▼▼▼
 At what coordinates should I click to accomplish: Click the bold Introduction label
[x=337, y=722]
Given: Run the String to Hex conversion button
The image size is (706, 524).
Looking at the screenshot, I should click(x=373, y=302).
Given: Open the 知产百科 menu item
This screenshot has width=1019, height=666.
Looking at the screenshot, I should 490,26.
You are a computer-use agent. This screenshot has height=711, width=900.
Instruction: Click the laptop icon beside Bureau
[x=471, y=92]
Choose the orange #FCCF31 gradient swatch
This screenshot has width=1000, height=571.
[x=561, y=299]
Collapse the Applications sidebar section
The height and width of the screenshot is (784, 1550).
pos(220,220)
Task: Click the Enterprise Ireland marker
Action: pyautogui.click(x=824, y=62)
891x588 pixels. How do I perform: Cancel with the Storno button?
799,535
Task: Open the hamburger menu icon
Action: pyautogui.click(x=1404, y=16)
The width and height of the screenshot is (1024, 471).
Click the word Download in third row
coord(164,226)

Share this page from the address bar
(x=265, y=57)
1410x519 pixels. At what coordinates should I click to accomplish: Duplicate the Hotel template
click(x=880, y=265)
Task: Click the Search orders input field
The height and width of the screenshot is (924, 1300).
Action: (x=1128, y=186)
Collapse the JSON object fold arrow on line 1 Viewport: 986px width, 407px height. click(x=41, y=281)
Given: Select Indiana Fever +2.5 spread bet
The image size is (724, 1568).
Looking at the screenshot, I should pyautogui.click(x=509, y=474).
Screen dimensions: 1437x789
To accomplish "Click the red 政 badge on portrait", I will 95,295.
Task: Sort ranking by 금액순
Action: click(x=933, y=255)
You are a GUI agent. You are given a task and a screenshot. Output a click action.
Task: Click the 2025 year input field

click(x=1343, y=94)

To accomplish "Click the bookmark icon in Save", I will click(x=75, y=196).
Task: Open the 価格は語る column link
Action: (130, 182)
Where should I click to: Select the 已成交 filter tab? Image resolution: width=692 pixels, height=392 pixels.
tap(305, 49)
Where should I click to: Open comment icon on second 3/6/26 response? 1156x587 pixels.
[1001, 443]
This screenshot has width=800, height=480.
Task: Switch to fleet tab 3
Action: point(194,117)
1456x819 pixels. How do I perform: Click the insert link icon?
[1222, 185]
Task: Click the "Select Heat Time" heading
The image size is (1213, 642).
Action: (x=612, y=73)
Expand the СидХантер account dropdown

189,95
▲▲▲
The lines to show are those in the data above that include "agent".

◆ Exercise output
You are a computer-use agent. This screenshot has height=711, width=900.
You are a GUI agent. You are given a task and a screenshot. Output a click action.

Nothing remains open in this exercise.